_To be done_:
a - Answer these about the ofo report:
(i) What deposit fee must be paid to use ofo's shared bikes?
(ii) According to Caixin Weekly, how much in user deposits was ofo holding?
(iii) Which partner did ofo work with to start offering deposit-free rides?
b - Can you return, unchanged, the stretch of the entries from the line that contains "You are a computer-use agent. Viewport: 314px" through the end of the entries?

_Provided text_:

# # # #

A recent local media report suggested that China’s bike-sharing giant ofo, which is said to be cash-strapped, was misusing customer deposits worth over 10 billion yuan (US$1.6 billion).
The firm has denied misappropriating user funds, Beijing Business Daily reported.
Ofo said the proliferation of such false reports has seriously affected the company’s brand image, adding that it has reported the matter to authorities.
One must pay a deposit fee of 99 yuan to be able to use the firm’s shared bikes. According to Chinese business news outlet Caixin Weekly’s report, ofo’s latest financial data showed that the company was holding 3.5 billion yuan of user deposits.
However, ofo should have had 20 billion yuan in deposits as it claims to have about 200 million registered users.
The company started offering deposit-free rides after partnering with Sesame Credit under Ant Financial in March last year. One year later, the firm announced that nearly 30 million users enjoyed deposit-free rides, saving them deposits worth about 4 billion yuan.

# # # #

_Data excerpts_:
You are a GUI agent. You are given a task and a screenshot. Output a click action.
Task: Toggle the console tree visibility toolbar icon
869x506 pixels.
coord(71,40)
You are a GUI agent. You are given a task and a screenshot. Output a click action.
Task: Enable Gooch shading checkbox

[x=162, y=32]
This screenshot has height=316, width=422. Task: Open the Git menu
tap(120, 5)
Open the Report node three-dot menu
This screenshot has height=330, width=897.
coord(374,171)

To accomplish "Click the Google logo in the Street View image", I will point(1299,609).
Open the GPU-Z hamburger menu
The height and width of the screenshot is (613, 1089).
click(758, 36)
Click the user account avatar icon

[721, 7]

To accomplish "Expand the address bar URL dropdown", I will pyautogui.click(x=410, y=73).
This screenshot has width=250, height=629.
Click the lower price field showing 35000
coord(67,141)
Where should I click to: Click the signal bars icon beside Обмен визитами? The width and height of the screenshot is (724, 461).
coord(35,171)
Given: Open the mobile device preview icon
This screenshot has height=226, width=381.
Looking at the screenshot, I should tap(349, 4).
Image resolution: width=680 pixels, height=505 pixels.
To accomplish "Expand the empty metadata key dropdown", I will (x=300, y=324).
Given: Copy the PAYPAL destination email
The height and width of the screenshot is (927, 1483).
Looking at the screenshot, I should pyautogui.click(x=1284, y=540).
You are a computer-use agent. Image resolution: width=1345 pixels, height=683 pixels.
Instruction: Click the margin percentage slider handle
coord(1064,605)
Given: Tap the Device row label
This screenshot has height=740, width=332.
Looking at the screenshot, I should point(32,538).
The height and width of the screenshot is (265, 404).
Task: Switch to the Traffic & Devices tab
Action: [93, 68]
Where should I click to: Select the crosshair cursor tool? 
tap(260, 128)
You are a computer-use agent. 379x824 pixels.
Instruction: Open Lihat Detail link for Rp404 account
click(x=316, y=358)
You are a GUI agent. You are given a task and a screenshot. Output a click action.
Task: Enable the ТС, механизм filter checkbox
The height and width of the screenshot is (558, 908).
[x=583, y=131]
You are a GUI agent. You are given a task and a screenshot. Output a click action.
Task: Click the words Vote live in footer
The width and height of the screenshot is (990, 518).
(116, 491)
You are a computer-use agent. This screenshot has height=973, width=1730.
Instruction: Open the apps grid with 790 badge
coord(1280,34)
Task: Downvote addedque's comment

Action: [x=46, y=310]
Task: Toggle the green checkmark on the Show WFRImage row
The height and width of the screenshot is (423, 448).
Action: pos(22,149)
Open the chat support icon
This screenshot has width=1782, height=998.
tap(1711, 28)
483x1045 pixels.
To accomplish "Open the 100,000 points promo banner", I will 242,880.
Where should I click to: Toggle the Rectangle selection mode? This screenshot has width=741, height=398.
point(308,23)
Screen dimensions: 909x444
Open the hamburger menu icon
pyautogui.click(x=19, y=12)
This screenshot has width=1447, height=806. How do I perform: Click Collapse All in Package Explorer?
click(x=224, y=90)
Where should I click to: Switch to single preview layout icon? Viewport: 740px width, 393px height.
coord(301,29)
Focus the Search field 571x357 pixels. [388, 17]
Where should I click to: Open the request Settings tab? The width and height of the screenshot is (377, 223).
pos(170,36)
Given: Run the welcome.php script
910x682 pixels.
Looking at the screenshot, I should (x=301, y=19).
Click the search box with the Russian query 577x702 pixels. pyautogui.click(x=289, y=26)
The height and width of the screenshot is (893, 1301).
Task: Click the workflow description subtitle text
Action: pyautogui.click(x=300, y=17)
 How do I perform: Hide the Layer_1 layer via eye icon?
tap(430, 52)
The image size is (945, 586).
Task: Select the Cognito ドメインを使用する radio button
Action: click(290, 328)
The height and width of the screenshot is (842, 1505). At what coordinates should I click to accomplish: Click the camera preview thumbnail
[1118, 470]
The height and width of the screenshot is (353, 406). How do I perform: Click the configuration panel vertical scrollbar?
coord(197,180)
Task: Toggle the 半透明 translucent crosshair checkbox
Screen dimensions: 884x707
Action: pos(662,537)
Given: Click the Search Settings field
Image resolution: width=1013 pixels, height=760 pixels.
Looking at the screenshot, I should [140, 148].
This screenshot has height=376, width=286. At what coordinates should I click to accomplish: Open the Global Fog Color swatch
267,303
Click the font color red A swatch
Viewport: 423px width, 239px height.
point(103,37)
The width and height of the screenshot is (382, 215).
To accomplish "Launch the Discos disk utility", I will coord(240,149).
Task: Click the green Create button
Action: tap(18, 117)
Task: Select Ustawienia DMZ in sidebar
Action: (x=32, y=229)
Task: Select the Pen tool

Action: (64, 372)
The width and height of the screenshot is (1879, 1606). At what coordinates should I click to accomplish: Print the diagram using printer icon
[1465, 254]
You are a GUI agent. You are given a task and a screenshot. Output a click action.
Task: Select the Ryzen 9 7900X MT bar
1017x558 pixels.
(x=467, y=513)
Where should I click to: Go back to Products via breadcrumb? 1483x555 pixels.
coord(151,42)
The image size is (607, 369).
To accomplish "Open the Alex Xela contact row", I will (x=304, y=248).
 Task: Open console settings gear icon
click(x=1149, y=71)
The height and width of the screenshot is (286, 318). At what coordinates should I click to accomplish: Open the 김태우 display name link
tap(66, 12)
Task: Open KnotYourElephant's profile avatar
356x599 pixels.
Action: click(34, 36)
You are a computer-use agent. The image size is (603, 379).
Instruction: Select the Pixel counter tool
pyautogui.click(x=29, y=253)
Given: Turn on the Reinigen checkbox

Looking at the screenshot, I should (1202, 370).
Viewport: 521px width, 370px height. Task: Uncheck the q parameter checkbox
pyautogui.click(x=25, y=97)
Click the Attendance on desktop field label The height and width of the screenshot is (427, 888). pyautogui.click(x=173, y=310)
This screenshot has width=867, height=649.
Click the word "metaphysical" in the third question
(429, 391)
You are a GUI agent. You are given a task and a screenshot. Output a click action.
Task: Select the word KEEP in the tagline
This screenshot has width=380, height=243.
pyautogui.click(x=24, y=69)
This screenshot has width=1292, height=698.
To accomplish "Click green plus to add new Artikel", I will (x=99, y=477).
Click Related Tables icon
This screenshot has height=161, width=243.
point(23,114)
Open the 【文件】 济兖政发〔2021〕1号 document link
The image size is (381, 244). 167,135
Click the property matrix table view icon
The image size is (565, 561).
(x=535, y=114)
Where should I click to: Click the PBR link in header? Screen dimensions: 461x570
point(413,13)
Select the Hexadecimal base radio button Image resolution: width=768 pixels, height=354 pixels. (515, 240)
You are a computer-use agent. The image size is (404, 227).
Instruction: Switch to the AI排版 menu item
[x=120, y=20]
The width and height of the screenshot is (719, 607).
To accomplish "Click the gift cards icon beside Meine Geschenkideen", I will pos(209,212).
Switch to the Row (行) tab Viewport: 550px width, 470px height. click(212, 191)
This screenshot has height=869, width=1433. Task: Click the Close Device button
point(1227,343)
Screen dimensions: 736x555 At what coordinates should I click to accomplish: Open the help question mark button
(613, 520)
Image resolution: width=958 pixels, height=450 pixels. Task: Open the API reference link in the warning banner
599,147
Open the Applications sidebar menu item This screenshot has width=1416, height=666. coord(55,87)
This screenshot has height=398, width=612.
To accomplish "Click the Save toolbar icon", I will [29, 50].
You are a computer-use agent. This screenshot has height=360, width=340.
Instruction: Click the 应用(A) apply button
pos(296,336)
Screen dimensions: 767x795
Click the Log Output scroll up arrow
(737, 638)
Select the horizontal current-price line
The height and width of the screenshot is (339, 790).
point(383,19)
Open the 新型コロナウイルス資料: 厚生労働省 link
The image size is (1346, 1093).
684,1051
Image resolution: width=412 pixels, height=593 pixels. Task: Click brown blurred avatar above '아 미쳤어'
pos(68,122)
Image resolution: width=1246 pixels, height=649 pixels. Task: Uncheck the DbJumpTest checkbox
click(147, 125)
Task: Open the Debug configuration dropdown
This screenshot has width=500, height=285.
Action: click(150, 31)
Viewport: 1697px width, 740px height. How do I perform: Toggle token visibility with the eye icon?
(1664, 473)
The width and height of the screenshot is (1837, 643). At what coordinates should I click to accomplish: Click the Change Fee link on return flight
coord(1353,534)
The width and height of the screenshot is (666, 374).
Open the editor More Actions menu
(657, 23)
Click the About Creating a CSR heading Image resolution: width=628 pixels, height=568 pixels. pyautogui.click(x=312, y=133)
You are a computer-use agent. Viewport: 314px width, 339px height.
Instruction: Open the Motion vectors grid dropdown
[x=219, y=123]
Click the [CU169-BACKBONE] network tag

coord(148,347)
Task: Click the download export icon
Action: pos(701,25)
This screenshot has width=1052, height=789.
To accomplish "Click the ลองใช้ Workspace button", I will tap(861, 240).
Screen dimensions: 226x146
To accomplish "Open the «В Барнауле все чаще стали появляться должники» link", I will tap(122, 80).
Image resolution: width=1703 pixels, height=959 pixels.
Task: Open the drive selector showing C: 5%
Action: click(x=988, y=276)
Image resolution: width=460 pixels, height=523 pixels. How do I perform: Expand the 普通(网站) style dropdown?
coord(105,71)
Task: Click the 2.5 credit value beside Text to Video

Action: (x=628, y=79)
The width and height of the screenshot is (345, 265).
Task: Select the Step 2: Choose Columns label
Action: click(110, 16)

# # # #

_Expected answers_:
a -
(i) 99 yuan
(ii) 3.5 billion yuan
(iii) Sesame Credit under Ant Financial

b -
You are a computer-use agent. Viewport: 314px width, 339px height.
Instruction: Open the Motion vectors grid dropdown
[x=219, y=123]
Click the [CU169-BACKBONE] network tag

coord(148,347)
Task: Click the download export icon
Action: pos(701,25)
This screenshot has width=1052, height=789.
To accomplish "Click the ลองใช้ Workspace button", I will tap(861, 240).
Screen dimensions: 226x146
To accomplish "Open the «В Барнауле все чаще стали появляться должники» link", I will tap(122, 80).
Image resolution: width=1703 pixels, height=959 pixels.
Task: Open the drive selector showing C: 5%
Action: click(x=988, y=276)
Image resolution: width=460 pixels, height=523 pixels. How do I perform: Expand the 普通(网站) style dropdown?
coord(105,71)
Task: Click the 2.5 credit value beside Text to Video

Action: (x=628, y=79)
The width and height of the screenshot is (345, 265).
Task: Select the Step 2: Choose Columns label
Action: click(110, 16)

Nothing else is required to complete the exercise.